The Weighting of Positives and Negative Information


In some of my (Dr. Pietri's) earlier research, I explored how individuals’ general proclivities regarding the weighting of positive and negative information related to their judgments and behaviors. Employing a cognitive modification intervention, my colleagues and I also help individuals to give less weight to negative information, which had variety of beneficial downstream consequences including reduction in negative interpretations, fear of rejection generally, and detrimental risk behaviors. More recently, we found that White individuals tend to overweight negative information when anticipating how they feel during an intergroup online interaction. Training individuals to give less weight to negative information encouraged less intergroup anxiety, which ultimately predicted participants’ decision to take part in the interaction.

Very generally, the lab's research investigates how basic processes in social cognition and attitudes influence a variety of domains that are pertinent to real-world issues.

Visual Media As Diversity Interventions


One line of research aims to address negative beliefs directed at women in the sciences by employing a diversity intervention that teaches about gender bias and ultimately reduces this bias using visual media. In particular, we have relied on Video Interventions for Diversity in STEM (VIDS). VIDS utilizes short high-quality videos and consist of two presentational styles that each demonstrate empirical evidence of gender bias. The narrative videos entail stories demonstrating examples of gender discrimination, which are grounded in empirical research from published papers. The expert interview videos feature interviews with a psychology professor (in reality a professional actor), who explains research findings from the same papers illustrated in the associated narratives. We have found that VIDS increased individuals’ ability to notice subtle gender bias and promoted speaking out against this unfair behavior.
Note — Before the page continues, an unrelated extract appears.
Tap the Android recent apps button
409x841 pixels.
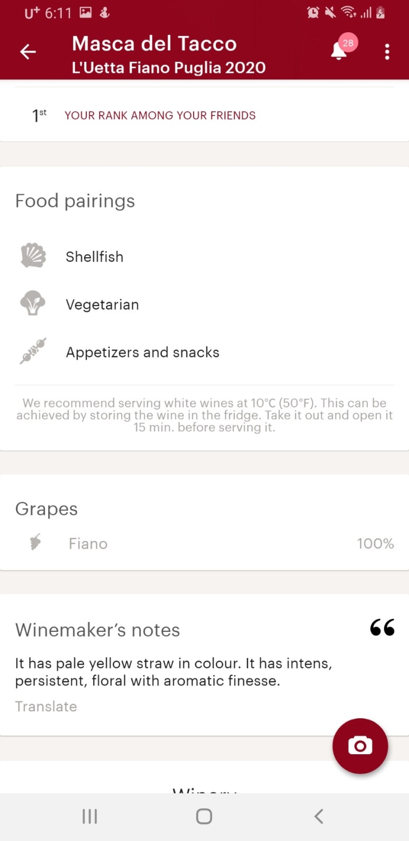tap(89, 817)
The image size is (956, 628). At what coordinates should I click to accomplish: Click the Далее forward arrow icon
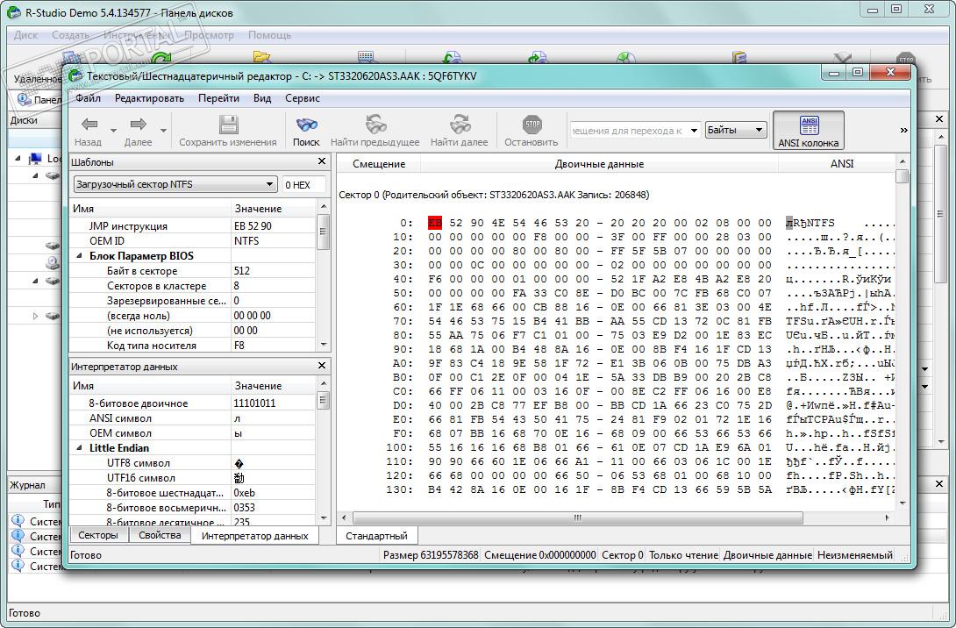click(138, 125)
How Do Women React to Learning About Gender Bias in STEM?


Because many diversity interventions encourage awareness of bias, we also explore the beneficial and detrimental consequences of learning about gender bias for women and develop techniques to attenuate the negative effects. For example, we have found that teaching women about gender bias in STEM may decrease their sense of belonging in the sciences. However, providing women with successful female role models in STEM protects women from the harmful effects of learning about gender bias. Additionally, increasing women’s awareness of gender bias in STEM fields encourages women to identify more strongly with and have more positive impressions of female scientists (even those who are slightly awkward). We hope this line of research will yield important results relevant to best practices for bias awareness diversity interventions in STEM. Additionally, this research may may suggest beneficial techniques for increasing identification with women in STEM who could function as helpful role models, but are a bit awkward and lack relatability.

Intersectional Identities and Role Models


In another related area of research, we explore how women with multiple identities (i.e., women of color) relate to various role models. For example, one experiment found Black women felt more similar to Black female and male scientists than a White female scientist. Feeling similar to the scientist ultimately promoted belonging in a STEM environment. However, teaching Black women about gender bias in STEM encourages their identification with a White female scientist. We have also explored how we can help make more of color role models available for Black and Latina female students. For example, we have explored the benefits of video role model interventions, and held Latina women in STEM panels for Latina HS students. 


We have partnered with a local Indianapolis organization, La Plaza, to conduct some of this research. This research is also funded by the Spencer Foundation, and was featured on the Spencer Foundation website.



PSIA Lab Research

In a closely related research project, we examine the benefits of using visual over written media to address gender and racial biases. Although there is a higher cost and level of effort to produce videos than written interventions, our research suggestions that videos can communicate a vast set of cues and other important information, which is unavailable in written formats. The information presented in videos appears to be critical for reducing biases and reliance on stereotypes.

 Example of VIDS Narrative
Example of VIDS Expert Interview

We employ a variety of methods to address our research questions. We use a shared laboratory space with a Tobii eye-tracker, Noldus stationary dome cameras with 12x zoom, and computers equipped with Medialab, Direct RT, and Inquisit software. We also use various surveys, reaction time tasks, behavioral measures, and recently have begun using the Reverse Correlation Image Classification (RCIC) task, a data-driven approach to generate an approximation of the participants’ mental representations. For example, this semester we are running experiments exploring what factors predict undergraduate women’s belonging in STEM majors with the eye-tracker to measure attentional bias to female versus male faces and the RCIC task to assess mental representations of female scientists.